# Stink Bugs on TOMATOES????



## cva34 (Dec 22, 2008)

What do you guys do to KILL/CONTROL stink bugs on tomatoes??? THANKS IN ADVANCE CVA34


----------



## w_r_ranch (Jan 14, 2005)

*Control of stink bugs in tomatoes*


----------



## duck'n (May 16, 2006)

*stink bugs*

permethrin / rotenone


----------



## sharplazer (Feb 25, 2010)

Is it a stink bug or is it a leafhopper? There is a difference and the leaf hopper is much more the problem.


----------



## seattleman1969 (Jul 17, 2008)

KILL THEM WITH FIRRRREEEEEE!


----------



## Haute Pursuit (Jun 26, 2006)

Sevin dust.


----------



## lockhart (Jun 1, 2004)

That's a leaf footed bug. You will have to stay after them as they lay eggs and have more hatching out. The immature ones are orange and kill easier. Permethrin is a good biological control.


----------



## Matteo (Feb 22, 2006)

I had a bunch of the orange ones and here is what worked well for me.

I put a few tablespoons of ground cayanne pepper powder in a piece of cloth and cinched it up like a tea bag. Then boiled it in a quart of water and made a tea from it. Then mixed in a couple spoon fulls of dawn liquid dish soap. Put it in a spray bottle and sprayed them with it.

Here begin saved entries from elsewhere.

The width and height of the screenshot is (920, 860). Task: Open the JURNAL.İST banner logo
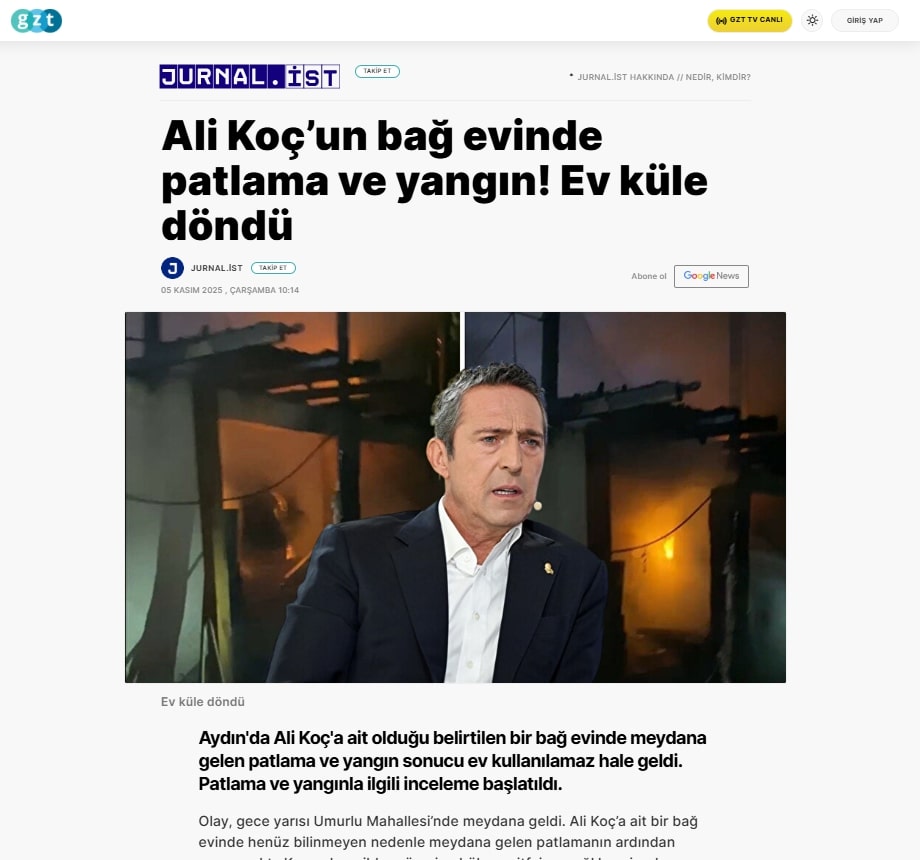tap(249, 76)

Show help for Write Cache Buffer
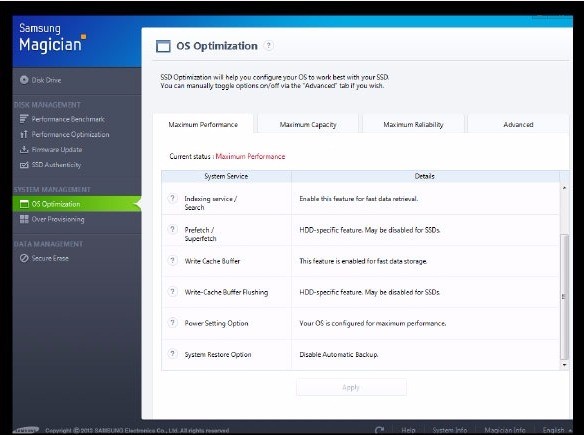[x=172, y=261]
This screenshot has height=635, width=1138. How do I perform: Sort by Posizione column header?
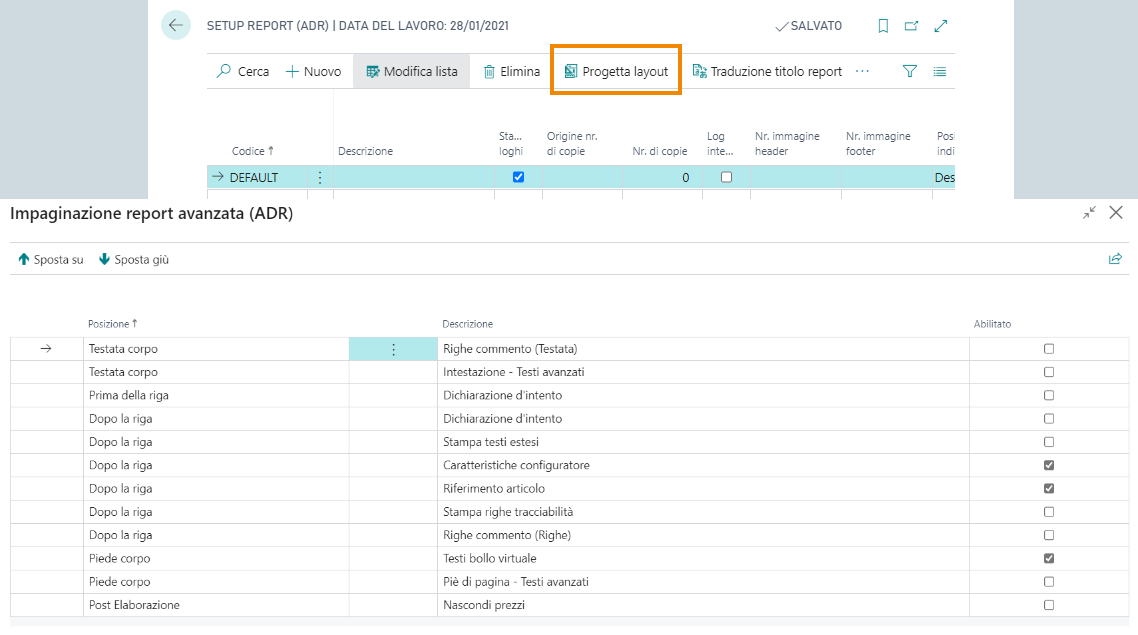click(x=112, y=324)
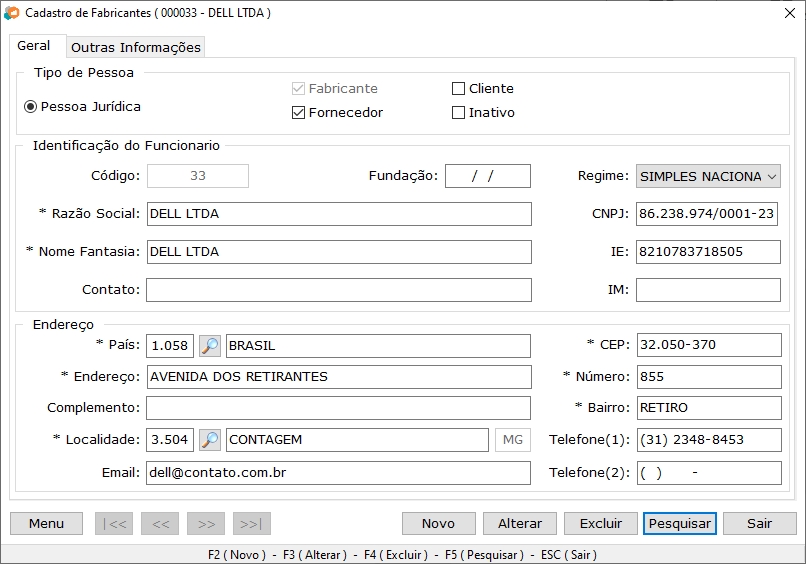Close the Cadastro de Fabricantes window
Image resolution: width=806 pixels, height=564 pixels.
[782, 13]
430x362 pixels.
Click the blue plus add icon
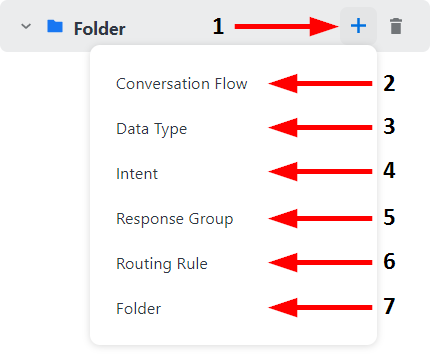click(x=358, y=26)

They died before I could count to ten.:cheers:

Oh and it doesnt hurt the plants.


----------



## Tate (Aug 25, 2005)

Here is another way to control stink bugs. I took this picture in my garden today. I call it Organic Stink Bug Control. It would work for leaf footed bugs too. Anyone know what type of spider that is? I am pretty sure it is a Garden Spider, but I am not sure which variety.


----------